Miércoles de ceniza 2020

“Conviértete y cree en el evangelio”

Esa frase, pronunciada por sacerdotes mientras dibujan con ceniza la señal de la cruz en la frente de los feligreses, representan todo el Miércoles de Ceniza: el inicio de la Cuaresma. El inicio de los 40 días en los que la Iglesia llama a los fieles a la conversión, al arrepentimiento y a prepararse verdaderamente para vivir los misterios de la Pasión, Muerte y Resurrección de Cristo en la Semana Santa. 

La ceniza es un símbolo. Su función está descrita en un importante documento de la Congregación para el Culto Divino y la Disciplina de los Sacramentos, más precisamente en el artículo 125 del «Directorio sobre la piedad popular y la liturgia»:
“El comienzo de los cuarenta días de penitencia, en el Rito romano, se caracteriza por el austero símbolo de las cenizas, que distingue la Liturgia del Miércoles de Ceniza. Propio de los antiguos ritos con los que los pecadores convertidos se sometían a la penitencia canónica, el gesto de cubrirse con ceniza tiene el sentido de reconocer la propia fragilidad y mortalidad, que necesita ser redimida por la misericordia de Dios.

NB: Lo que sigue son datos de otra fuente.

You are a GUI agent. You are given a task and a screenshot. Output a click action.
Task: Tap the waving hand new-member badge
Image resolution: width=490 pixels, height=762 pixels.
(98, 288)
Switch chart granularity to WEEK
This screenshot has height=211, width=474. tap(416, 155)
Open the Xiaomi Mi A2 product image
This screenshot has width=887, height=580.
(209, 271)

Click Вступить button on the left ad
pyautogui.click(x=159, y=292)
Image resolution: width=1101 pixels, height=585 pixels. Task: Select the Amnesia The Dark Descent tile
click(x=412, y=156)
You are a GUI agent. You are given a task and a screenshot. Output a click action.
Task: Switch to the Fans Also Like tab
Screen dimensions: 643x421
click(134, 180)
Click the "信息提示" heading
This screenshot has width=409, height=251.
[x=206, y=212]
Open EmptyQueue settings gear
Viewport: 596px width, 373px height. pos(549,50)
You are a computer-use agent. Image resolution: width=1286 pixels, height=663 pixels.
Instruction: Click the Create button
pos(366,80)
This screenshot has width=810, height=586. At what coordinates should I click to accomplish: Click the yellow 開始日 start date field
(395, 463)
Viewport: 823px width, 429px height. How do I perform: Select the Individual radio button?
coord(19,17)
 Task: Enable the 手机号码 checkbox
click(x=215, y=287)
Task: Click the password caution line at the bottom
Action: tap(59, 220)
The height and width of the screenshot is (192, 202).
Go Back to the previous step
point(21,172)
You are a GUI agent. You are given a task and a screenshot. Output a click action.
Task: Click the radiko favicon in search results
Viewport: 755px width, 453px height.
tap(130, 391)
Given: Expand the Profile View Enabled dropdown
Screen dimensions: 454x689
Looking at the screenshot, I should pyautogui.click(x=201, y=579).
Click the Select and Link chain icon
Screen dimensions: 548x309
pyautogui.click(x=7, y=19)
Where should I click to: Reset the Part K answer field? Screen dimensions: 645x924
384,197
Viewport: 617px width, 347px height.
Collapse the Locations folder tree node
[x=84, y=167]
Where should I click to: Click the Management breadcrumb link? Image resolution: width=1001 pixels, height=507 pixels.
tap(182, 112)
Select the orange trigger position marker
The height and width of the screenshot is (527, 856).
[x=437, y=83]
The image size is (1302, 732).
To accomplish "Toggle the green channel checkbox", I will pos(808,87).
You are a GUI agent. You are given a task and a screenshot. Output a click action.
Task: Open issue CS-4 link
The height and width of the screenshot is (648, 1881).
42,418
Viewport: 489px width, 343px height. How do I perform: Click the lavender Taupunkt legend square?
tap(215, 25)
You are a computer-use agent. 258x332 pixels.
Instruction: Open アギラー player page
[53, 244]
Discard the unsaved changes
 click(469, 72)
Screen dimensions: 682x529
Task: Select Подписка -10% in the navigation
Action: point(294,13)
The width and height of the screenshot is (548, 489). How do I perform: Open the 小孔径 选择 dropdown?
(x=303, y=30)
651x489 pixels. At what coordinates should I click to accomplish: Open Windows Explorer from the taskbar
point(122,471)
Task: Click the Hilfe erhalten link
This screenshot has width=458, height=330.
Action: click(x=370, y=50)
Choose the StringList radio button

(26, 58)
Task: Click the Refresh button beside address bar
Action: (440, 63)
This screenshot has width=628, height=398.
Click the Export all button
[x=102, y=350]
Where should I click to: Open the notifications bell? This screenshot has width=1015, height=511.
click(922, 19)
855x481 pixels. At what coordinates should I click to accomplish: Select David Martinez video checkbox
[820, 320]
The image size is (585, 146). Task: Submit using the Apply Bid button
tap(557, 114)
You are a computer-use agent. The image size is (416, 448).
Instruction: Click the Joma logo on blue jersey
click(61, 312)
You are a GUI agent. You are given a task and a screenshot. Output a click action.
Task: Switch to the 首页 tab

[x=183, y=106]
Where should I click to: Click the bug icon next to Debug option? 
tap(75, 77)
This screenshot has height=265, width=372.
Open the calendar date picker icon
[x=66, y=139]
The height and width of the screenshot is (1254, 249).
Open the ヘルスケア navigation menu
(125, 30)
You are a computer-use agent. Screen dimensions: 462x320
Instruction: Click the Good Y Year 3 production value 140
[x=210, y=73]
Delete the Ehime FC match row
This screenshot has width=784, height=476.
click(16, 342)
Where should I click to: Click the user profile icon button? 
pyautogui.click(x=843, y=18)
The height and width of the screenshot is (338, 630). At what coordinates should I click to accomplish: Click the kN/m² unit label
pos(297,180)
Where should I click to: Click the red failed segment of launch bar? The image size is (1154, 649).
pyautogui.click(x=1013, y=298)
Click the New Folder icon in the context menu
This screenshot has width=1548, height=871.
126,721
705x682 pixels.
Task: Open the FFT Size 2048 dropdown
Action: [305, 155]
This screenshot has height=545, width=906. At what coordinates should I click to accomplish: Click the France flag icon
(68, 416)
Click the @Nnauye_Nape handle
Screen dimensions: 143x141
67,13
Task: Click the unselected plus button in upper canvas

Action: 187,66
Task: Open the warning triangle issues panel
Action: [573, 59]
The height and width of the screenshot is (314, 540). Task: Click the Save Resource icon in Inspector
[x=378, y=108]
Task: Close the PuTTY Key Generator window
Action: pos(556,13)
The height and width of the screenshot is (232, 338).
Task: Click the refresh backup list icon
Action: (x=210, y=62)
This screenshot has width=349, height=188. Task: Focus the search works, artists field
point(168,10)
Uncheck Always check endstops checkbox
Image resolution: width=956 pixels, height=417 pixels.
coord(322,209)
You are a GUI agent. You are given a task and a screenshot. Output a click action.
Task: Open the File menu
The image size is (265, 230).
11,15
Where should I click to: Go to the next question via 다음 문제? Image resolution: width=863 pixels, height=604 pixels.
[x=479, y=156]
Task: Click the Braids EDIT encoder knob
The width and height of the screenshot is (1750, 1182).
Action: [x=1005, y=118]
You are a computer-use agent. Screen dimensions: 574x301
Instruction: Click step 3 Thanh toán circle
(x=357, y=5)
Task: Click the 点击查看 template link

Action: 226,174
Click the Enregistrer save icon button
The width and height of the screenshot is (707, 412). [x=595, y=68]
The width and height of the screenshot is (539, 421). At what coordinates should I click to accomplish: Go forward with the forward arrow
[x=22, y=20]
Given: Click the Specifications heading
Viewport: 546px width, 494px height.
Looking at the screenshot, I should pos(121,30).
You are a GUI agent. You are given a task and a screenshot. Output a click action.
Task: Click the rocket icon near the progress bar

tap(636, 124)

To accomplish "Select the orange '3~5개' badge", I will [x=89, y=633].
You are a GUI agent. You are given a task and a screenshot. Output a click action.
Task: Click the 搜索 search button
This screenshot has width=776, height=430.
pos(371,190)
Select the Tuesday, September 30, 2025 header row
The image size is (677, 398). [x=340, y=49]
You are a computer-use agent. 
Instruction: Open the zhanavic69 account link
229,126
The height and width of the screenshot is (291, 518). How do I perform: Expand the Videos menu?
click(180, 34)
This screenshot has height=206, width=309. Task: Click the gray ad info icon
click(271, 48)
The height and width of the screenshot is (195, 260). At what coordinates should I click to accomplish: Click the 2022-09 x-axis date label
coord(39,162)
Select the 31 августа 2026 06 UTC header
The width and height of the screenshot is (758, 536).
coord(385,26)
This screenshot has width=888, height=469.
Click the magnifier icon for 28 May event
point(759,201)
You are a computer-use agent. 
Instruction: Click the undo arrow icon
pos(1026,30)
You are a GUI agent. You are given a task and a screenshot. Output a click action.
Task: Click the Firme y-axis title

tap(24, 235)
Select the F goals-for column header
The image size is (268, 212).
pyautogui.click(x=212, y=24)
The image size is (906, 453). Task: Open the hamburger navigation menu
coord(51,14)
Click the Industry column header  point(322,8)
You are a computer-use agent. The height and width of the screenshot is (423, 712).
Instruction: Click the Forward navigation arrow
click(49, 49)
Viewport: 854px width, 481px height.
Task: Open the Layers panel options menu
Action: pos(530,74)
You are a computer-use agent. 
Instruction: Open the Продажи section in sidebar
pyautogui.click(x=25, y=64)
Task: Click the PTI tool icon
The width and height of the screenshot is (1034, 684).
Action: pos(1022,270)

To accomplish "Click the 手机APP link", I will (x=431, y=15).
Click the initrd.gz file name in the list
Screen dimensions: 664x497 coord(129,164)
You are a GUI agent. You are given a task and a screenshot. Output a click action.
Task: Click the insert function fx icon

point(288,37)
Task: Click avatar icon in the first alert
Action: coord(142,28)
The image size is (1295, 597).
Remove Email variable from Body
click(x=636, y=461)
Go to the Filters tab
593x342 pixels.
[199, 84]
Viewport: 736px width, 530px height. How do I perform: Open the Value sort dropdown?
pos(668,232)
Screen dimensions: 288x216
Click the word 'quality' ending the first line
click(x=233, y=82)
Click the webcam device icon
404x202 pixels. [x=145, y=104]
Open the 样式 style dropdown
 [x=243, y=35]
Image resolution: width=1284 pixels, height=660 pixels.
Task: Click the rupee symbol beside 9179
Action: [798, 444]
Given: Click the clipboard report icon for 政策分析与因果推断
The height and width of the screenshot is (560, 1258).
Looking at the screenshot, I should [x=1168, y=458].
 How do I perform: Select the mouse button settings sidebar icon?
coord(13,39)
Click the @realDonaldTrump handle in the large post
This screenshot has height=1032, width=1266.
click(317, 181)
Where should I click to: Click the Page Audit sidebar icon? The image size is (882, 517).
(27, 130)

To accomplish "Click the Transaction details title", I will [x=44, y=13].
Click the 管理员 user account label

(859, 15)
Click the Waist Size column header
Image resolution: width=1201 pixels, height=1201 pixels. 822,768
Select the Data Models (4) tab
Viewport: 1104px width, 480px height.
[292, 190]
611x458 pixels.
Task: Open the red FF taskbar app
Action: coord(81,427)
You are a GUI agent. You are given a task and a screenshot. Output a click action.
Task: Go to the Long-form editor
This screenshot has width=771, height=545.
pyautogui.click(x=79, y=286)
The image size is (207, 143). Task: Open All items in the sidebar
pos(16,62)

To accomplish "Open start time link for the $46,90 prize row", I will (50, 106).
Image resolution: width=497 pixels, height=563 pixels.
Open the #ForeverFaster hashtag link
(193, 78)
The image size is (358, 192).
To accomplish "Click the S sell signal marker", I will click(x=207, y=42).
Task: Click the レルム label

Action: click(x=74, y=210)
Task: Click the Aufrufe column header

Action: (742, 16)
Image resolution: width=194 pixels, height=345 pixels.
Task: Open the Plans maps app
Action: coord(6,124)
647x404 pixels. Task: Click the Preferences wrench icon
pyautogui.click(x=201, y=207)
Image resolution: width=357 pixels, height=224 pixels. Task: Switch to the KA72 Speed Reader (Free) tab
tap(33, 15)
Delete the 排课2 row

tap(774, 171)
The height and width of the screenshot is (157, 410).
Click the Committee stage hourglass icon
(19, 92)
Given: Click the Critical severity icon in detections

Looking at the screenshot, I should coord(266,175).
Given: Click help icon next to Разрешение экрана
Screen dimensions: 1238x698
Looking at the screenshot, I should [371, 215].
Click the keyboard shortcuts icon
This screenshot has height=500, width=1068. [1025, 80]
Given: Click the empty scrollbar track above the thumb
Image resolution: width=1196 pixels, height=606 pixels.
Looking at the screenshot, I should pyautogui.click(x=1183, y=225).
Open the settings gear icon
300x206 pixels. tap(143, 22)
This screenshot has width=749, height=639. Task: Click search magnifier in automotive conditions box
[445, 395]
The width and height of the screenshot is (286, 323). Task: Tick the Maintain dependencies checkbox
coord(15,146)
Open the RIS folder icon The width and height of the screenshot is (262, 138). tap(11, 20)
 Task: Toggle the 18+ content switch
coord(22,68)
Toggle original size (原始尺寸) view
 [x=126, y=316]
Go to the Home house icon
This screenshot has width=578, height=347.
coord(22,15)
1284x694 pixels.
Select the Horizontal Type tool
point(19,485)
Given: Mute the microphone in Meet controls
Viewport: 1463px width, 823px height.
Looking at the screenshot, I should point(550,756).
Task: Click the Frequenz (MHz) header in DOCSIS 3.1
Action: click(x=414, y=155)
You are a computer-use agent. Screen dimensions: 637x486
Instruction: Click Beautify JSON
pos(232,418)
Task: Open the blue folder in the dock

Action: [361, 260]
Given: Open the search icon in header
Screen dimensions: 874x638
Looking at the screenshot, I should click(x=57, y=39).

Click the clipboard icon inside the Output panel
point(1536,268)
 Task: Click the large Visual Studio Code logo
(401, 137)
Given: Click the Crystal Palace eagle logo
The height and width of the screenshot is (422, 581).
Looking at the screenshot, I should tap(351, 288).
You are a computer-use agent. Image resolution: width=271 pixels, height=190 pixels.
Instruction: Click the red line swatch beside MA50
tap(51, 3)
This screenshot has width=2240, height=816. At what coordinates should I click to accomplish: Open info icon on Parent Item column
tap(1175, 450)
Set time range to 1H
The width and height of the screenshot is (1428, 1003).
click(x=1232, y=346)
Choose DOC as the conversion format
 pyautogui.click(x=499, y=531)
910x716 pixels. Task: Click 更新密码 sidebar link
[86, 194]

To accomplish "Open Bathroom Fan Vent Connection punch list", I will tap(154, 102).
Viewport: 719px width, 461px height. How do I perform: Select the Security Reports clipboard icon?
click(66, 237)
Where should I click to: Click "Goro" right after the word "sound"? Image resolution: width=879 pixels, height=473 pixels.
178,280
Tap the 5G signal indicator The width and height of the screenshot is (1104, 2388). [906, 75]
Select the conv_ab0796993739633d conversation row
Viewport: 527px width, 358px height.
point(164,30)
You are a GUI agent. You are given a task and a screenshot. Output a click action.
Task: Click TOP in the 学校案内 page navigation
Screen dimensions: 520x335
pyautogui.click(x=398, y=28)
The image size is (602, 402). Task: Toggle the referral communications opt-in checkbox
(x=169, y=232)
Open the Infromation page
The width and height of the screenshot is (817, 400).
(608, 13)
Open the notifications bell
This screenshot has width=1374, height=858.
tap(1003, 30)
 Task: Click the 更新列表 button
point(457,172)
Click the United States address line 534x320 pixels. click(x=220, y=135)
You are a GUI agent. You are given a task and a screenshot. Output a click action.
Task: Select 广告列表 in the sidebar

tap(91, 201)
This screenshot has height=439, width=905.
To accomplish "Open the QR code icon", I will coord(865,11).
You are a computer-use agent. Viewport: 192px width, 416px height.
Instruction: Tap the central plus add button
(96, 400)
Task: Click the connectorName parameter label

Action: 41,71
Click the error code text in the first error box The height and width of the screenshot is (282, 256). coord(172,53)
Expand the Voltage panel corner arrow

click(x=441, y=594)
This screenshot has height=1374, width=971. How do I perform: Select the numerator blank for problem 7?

Lejos de ser un gesto puramente exterior, la Iglesia lo ha conservado como signo de la actitud del corazón penitente que cada bautizado está llamado a asumir en el itinerario cuaresmal. Se debe ayudar a los fieles, que acuden en gran número a recibir la Ceniza, a que capten el significado interior que tiene este gesto, que abre a la conversión y al esfuerzo de la renovación pascual”.

En nuestro caso, como es habitual, comenzaremos la Cuaresma con la celebración de la Santa Misa e imposición de la ceniza en nuestra parroquia del Salvador. Compartiremos con toda la comunidad de la parroquia de Nuestro Salvador el inicio de este tiempo de oración, penitencia y ayuno, en el cual nos prepararemos para la llegada de la gran fiesta de la Pascua.

Es tiempo para arrepentirnos de nuestros pecados y de cambiar algo de nosotros para ser mejores y poder vivir más cerca de Cristo. Es el inicio del camino de la Cuaresma, para acompañar a Jesús desde su desierto hasta el día de su triunfo que es el Domingo de Resurrección.